- **List of tasks**:
a) Answer these questions from the article on financial advice for centenarians:
(i) How many Canadians were aged 100 and over in 2001?
(ii) In what year did the Registered Retirement Income Fund option first become available?
(iii) Using Saskatchewan tax rates, up to how much is the disability tax credit worth?
b) Echo everything in the article on financial advice for centenarians from "Having lived longer" down to "nursing care facility?".

- **Document segment**:
Answer: Saskatchewan is 100 years old. That's young for a province. For an individual to be 100, that's considered very old.

There were 3,795 Canadians aged 100 and over in 2001. Statistics Canada says centenarians are the fastest growing age group in Canada. With rising life expectancy rates, what financial advice is appropriate if you were born in 1905?

Your planning horizon is short. Be prepared for rising expenditures for health care in your remaining years of life expectancy.

Having lived longer than the average person, you may have depleted your retirement savings. Will you sell your home to pay rent in an "assisted living" seniors residence, personal care home or nursing care facility?

A 100-year-old would have converted RRSP savings to a life annuity long ago. (The Registered Retirement Income Fund option first became available in 1978.) Fortunately life annuity benefits continue for as long as you live. But, since RRSP annuity benefits are not indexed, they buy less and less each year.

The government provides fully indexed Old Age Security and Canada Pension Plan (CPP) benefits that do maintain their purchasing power.

Someone who is 100 today probably retired shortly after the CPP started. Initially the CPP was phased in with subsidized benefits outweighing the contributions made from 1966 to 1976. A Canadian now 100 likely contributed to the CPP during that special 10-year start-up period.

If your taxable income is low, you might qualify for some Guaranteed Income Supplement (GIS). Submit an application to begin receiving benefits. Then, once you've begun to receive GIS benefits, the government simply checks your tax return each year to verify that you continue to qualify. Each July, adjustments are made automatically for the level of GIS benefits payable for the following year.

Besides reviewing your available income sources and cash needed to cover health care costs, your financial advisor should ensure that you're claiming all the personal income tax credits that you and your caregiver are entitled to. Are you claiming all of your medical expenses?

Read the questions on the T2201 Disability Tax Credit Certificate. Lack of hearing or inability to walk, for example, may mean you would qualify for this tax credit worth up to $1,780 (using Saskatchewan tax rates).

Finally, your financial advisor should review your estate planning objectives.

Update your will. At 100, you may well have outlived your executor and even some beneficiaries. You can also explore ways to avoid probate costs and simplify your estate by giving away heirlooms and property while you are alive.

Update your Power of Attorney. Saskatchewan law now allows you to include a successor in case the first person you name is unable or unwilling to carry on as your representative. As a way to prevent elder abuse, concerned family members or the Public Trustee can demand an accounting of your finances. You may wish to name specific individuals who alone would be entitled to receive an accounting.

An Advanced Health Care directive (living will) can help your family make difficult decisions. Should they discontinue life support if you have no chance of recovering because of irreparable brain damage?

- **Given data**:
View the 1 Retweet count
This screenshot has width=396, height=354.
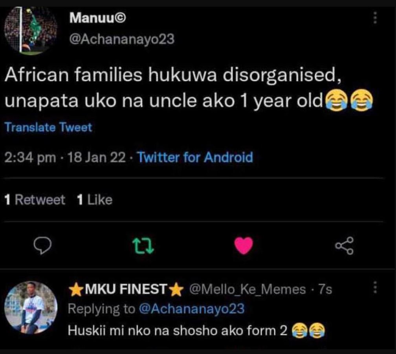coord(35,199)
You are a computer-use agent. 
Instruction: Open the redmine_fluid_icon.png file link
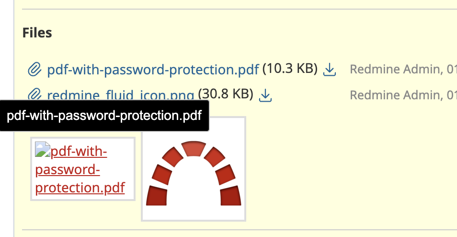click(120, 95)
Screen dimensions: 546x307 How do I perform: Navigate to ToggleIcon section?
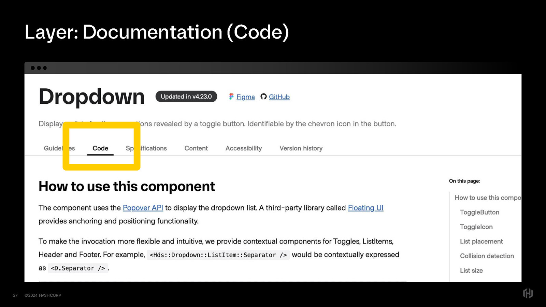pos(476,227)
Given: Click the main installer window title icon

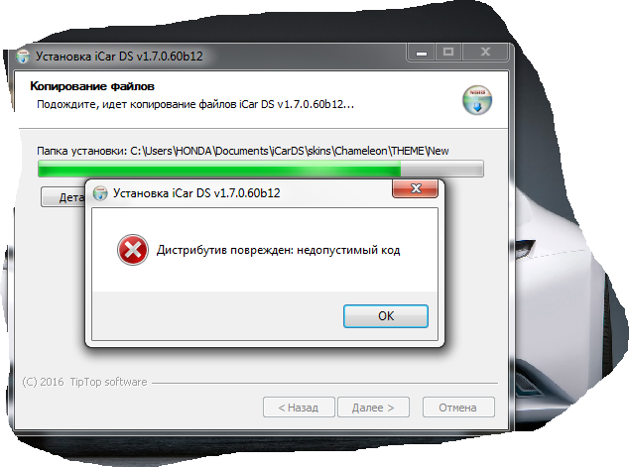Looking at the screenshot, I should tap(23, 57).
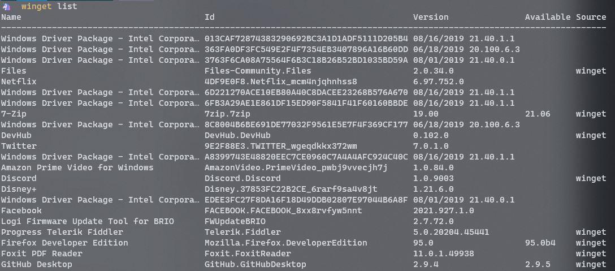The image size is (615, 271).
Task: Select the 7zip.7zip Id text
Action: click(227, 114)
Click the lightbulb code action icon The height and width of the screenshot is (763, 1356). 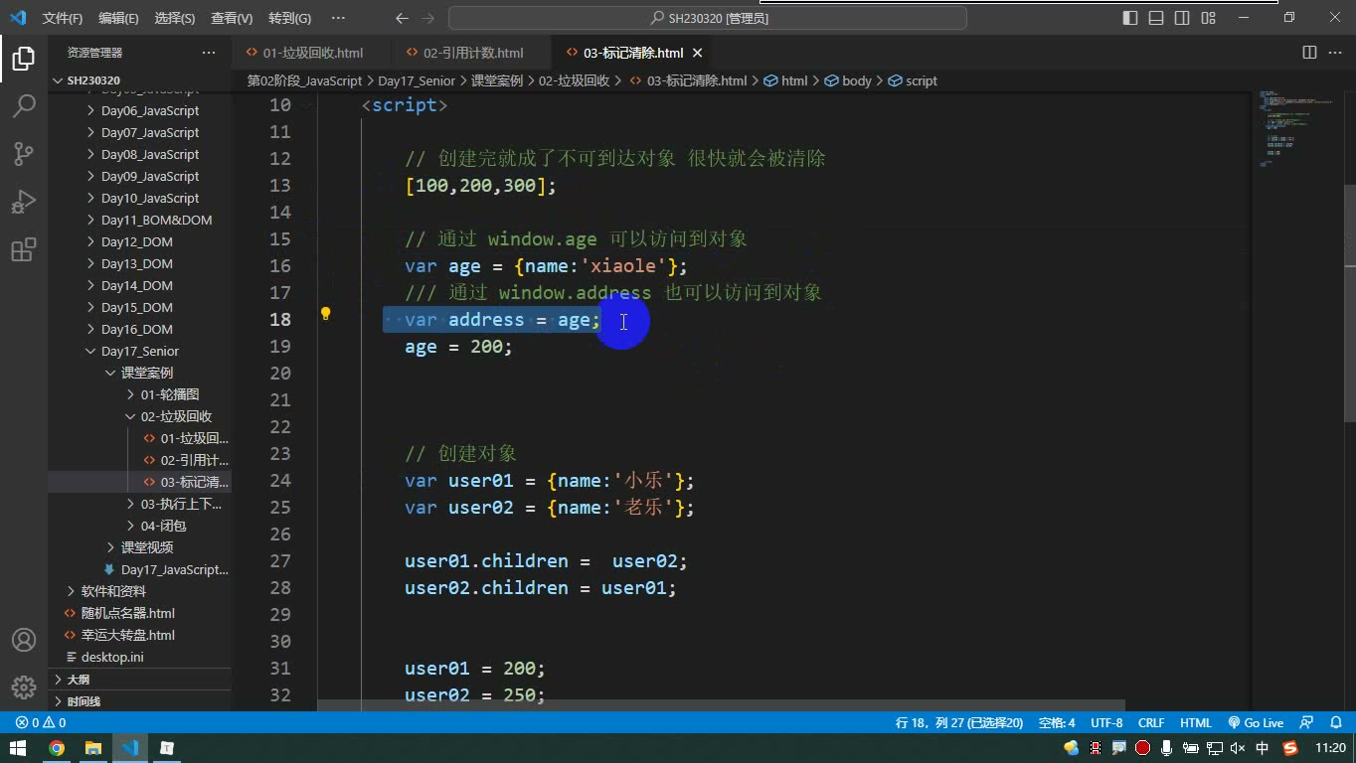325,314
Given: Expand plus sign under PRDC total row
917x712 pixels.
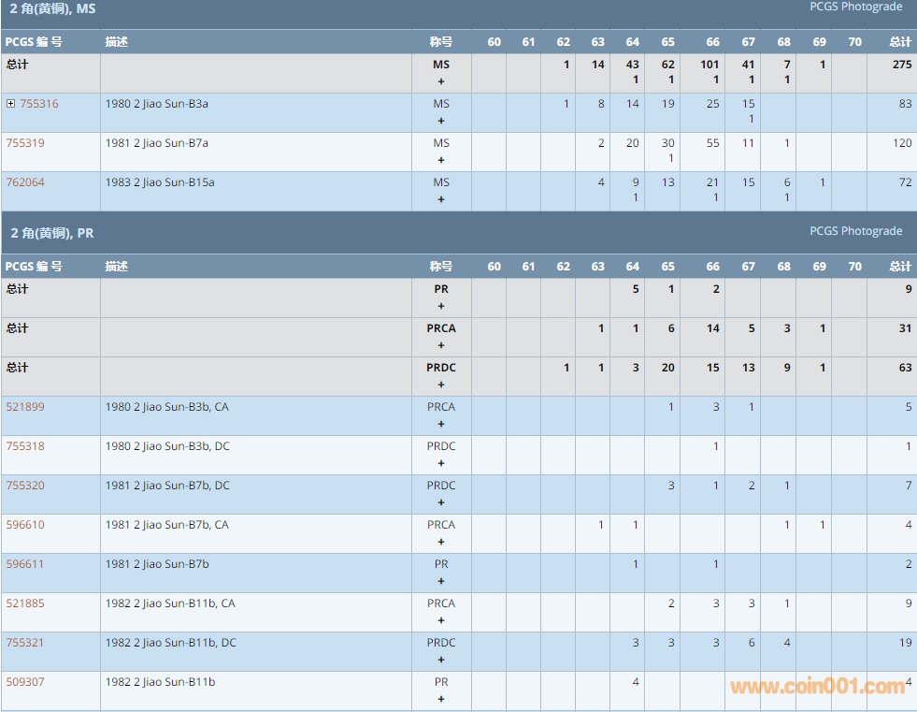Looking at the screenshot, I should 441,385.
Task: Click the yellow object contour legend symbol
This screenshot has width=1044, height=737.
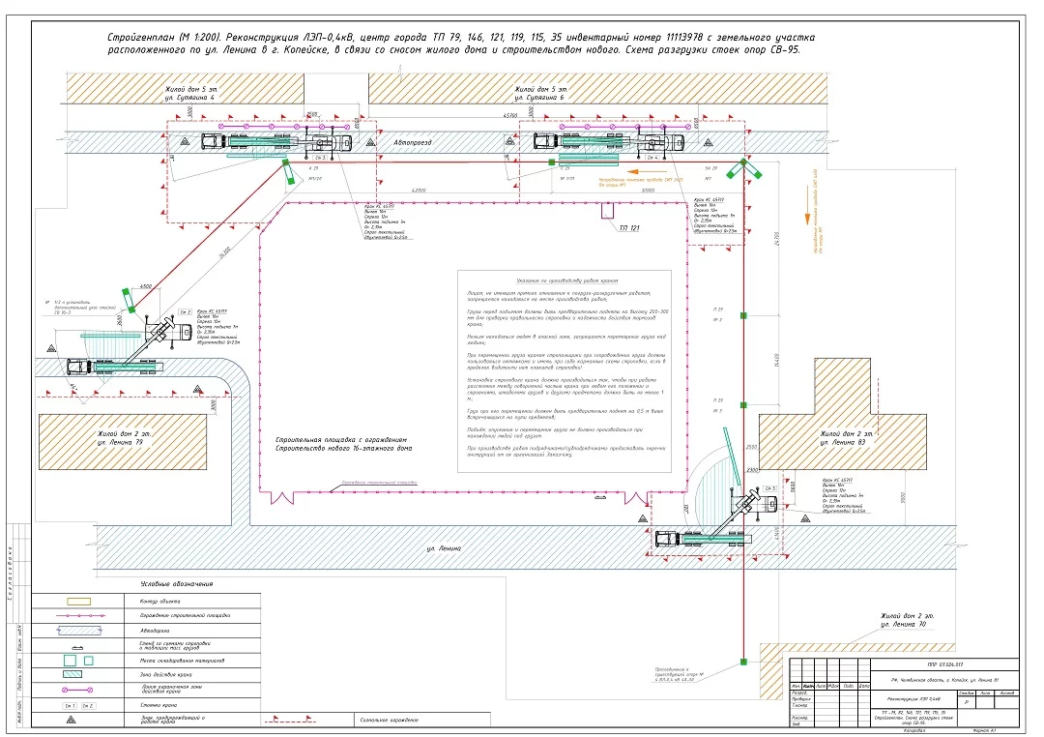Action: click(x=78, y=601)

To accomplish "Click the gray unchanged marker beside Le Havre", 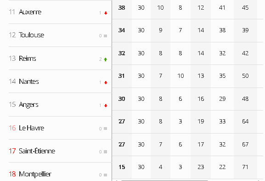I will (106, 128).
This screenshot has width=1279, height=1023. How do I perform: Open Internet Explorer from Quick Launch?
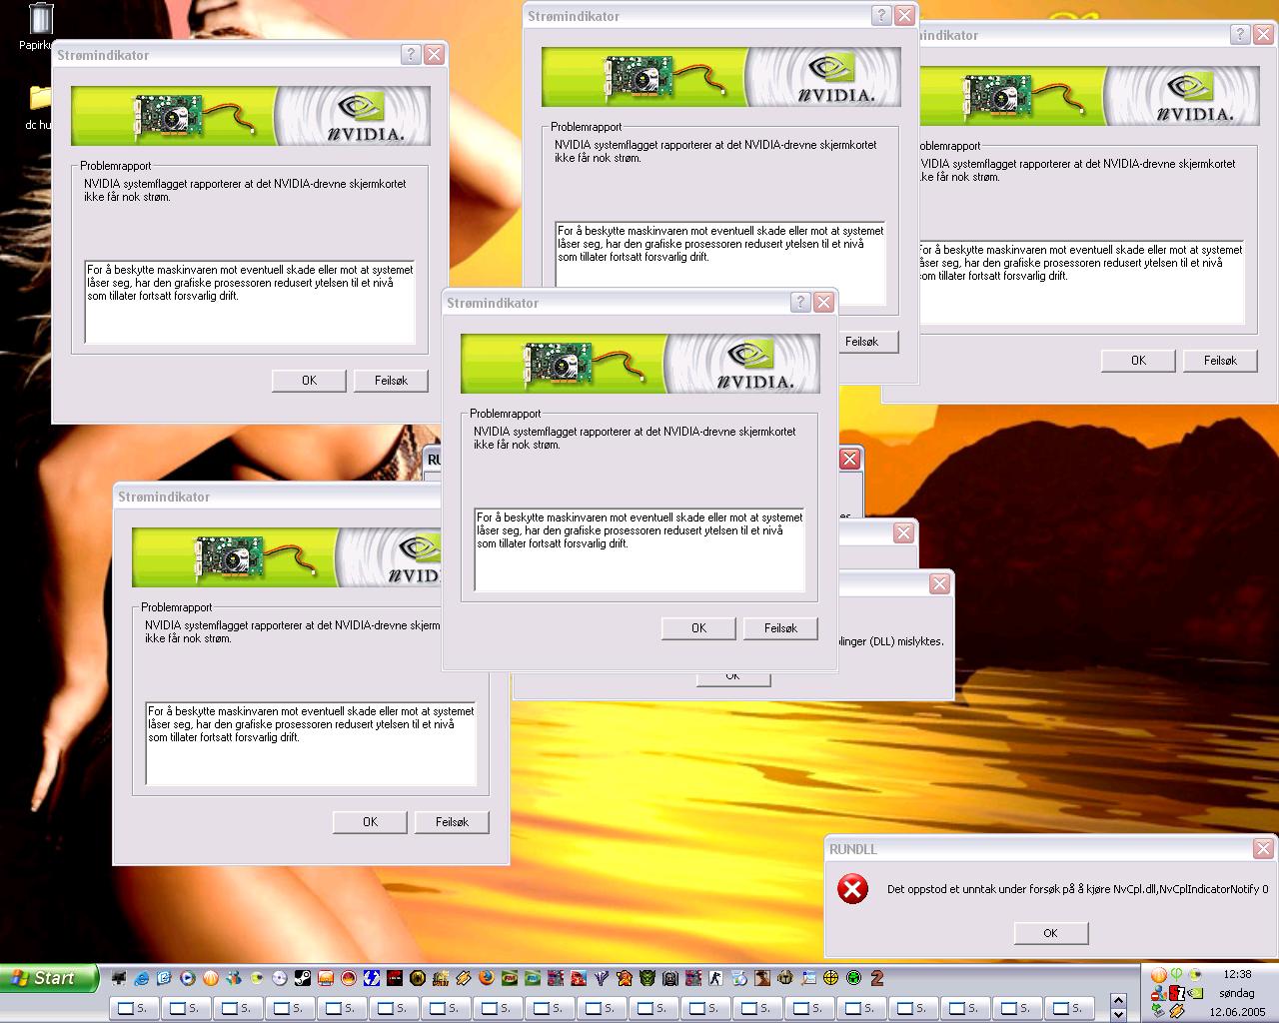[141, 978]
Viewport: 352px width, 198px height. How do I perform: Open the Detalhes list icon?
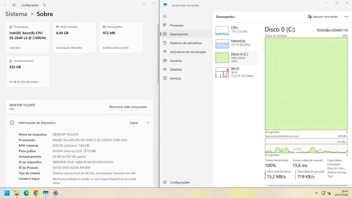165,69
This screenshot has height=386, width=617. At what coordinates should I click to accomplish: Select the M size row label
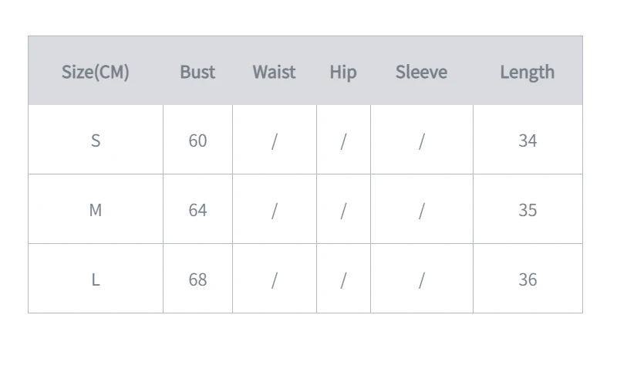(x=96, y=210)
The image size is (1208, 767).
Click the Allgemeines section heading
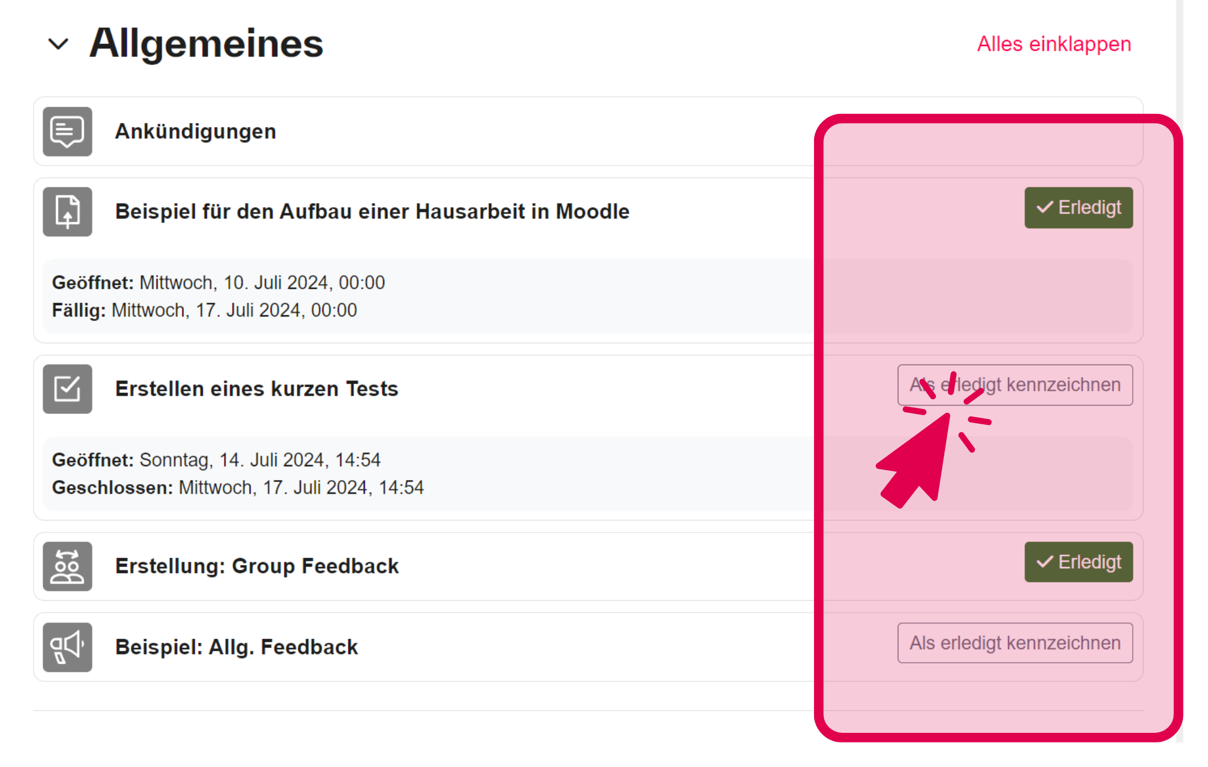[x=206, y=44]
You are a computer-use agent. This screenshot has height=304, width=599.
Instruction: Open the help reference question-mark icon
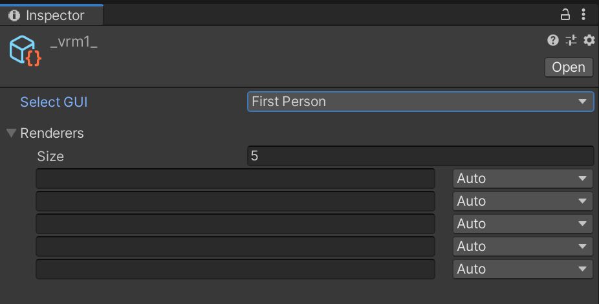coord(553,40)
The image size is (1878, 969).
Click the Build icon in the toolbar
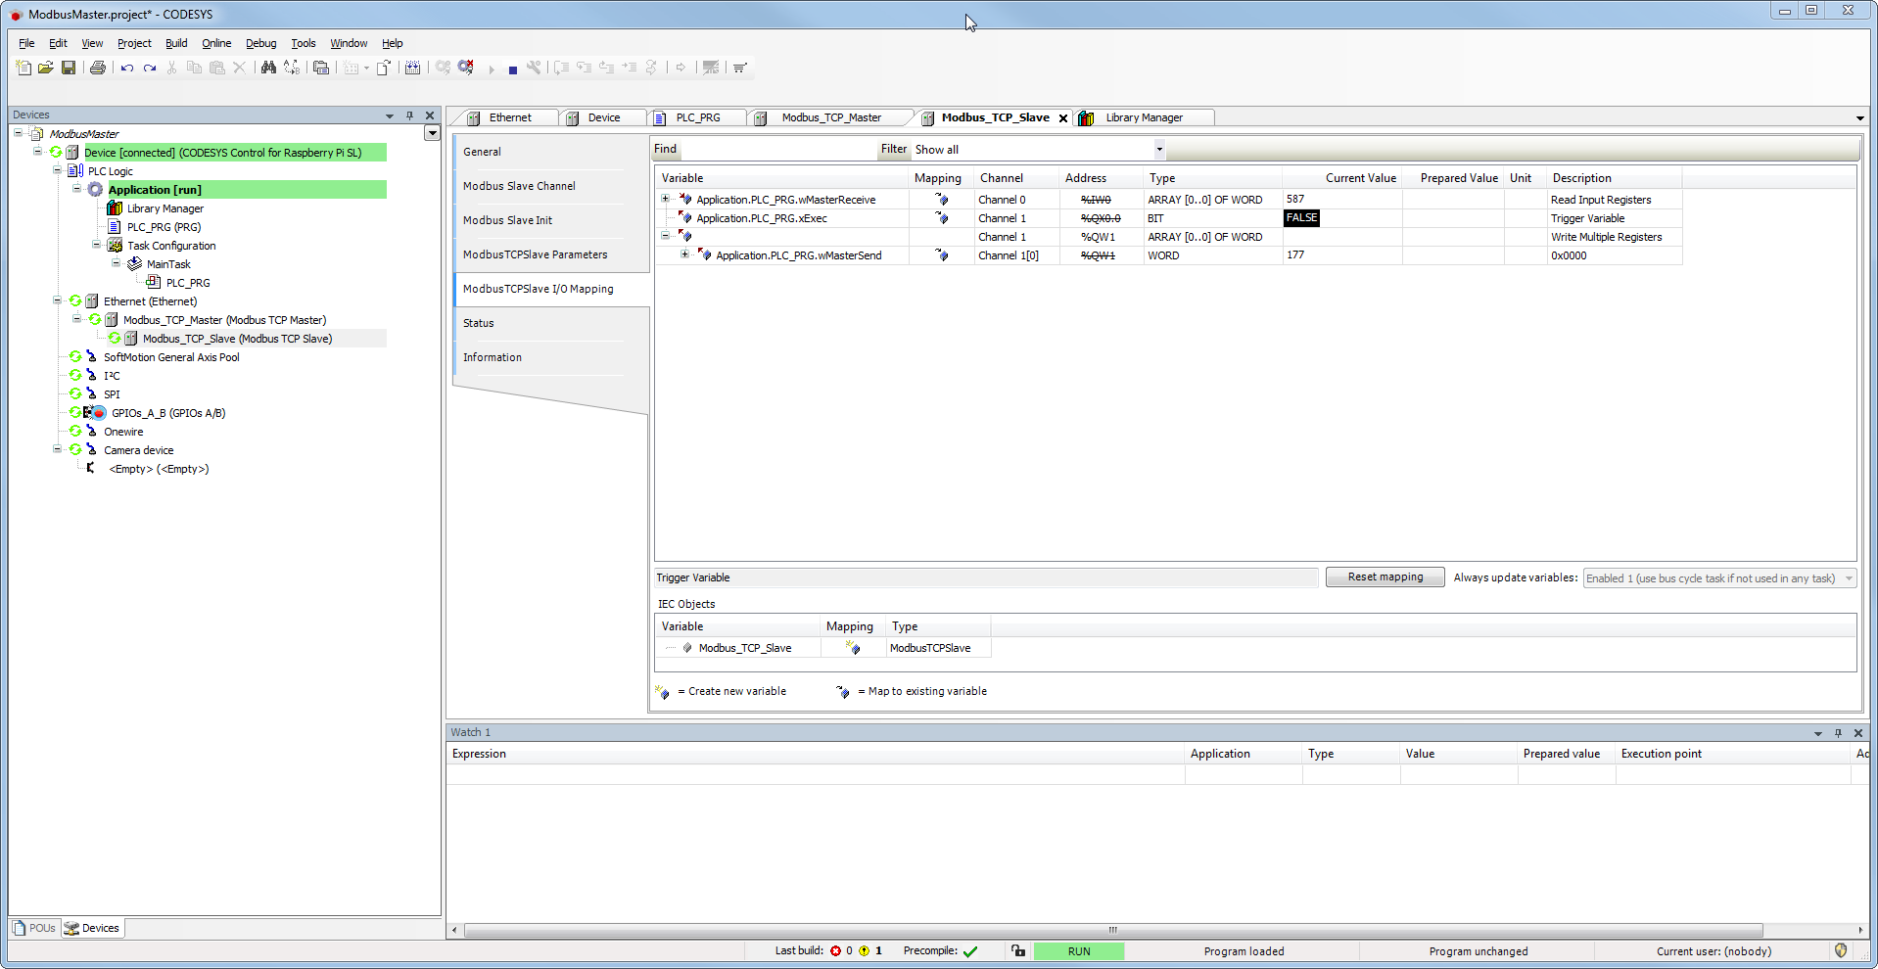click(413, 68)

- **Answers given**:
a)
(i) 3,795
(ii) 1978
(iii) $1,780

b)
Having lived longer than the average person, you may have depleted your retirement savings. Will you sell your home to pay rent in an "assisted living" seniors residence, personal care home or nursing care facility?